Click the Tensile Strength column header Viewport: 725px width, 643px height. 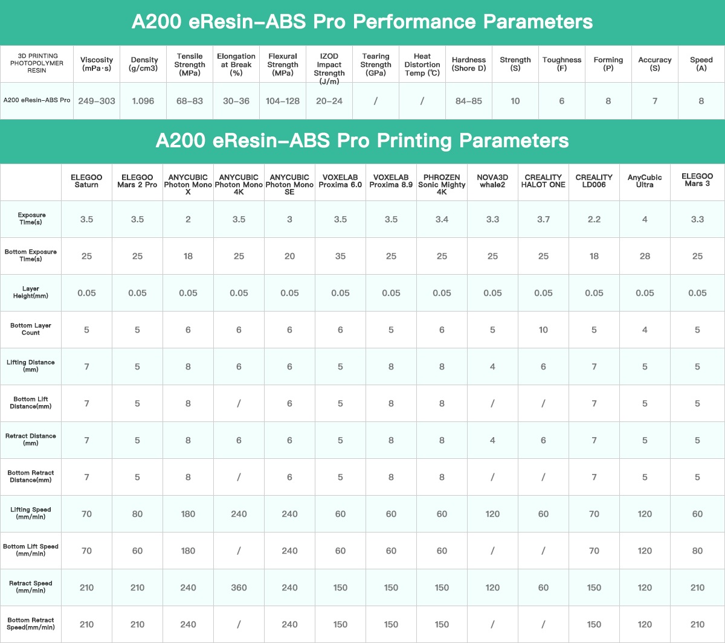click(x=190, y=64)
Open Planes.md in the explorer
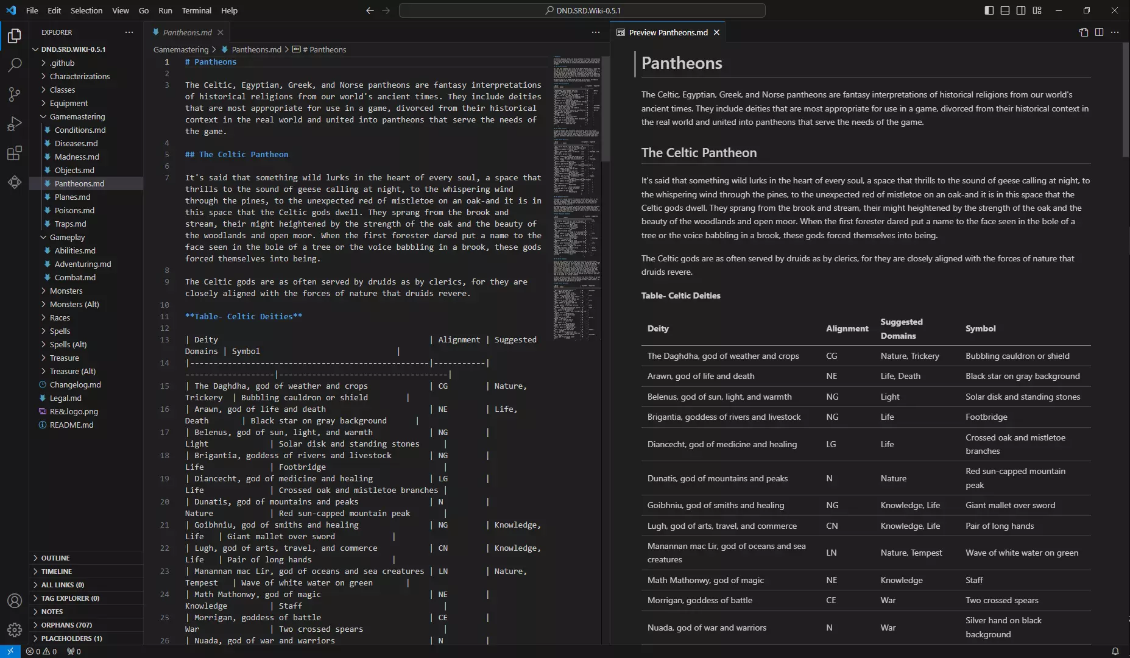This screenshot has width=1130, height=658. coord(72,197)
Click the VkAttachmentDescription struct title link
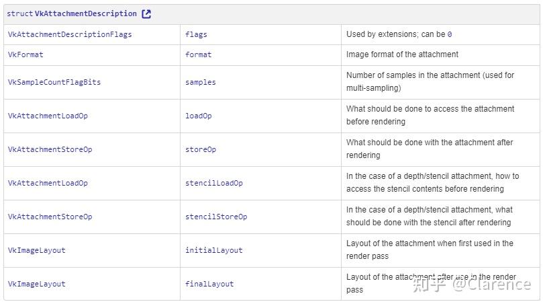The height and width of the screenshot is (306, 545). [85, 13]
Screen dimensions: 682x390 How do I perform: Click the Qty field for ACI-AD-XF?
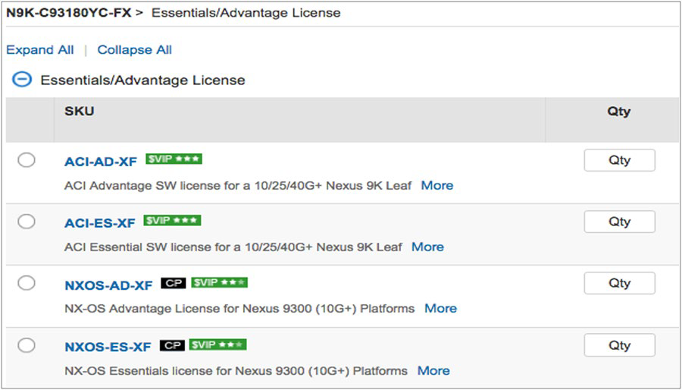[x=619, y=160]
+--
With pictures omitted, restate exactly every line from the one containing "Screen dimensions: 682x390" through the last line of the material, inclusive.

Screen dimensions: 682x390 How do I perform: Click the Qty field for ACI-AD-XF?
[x=619, y=160]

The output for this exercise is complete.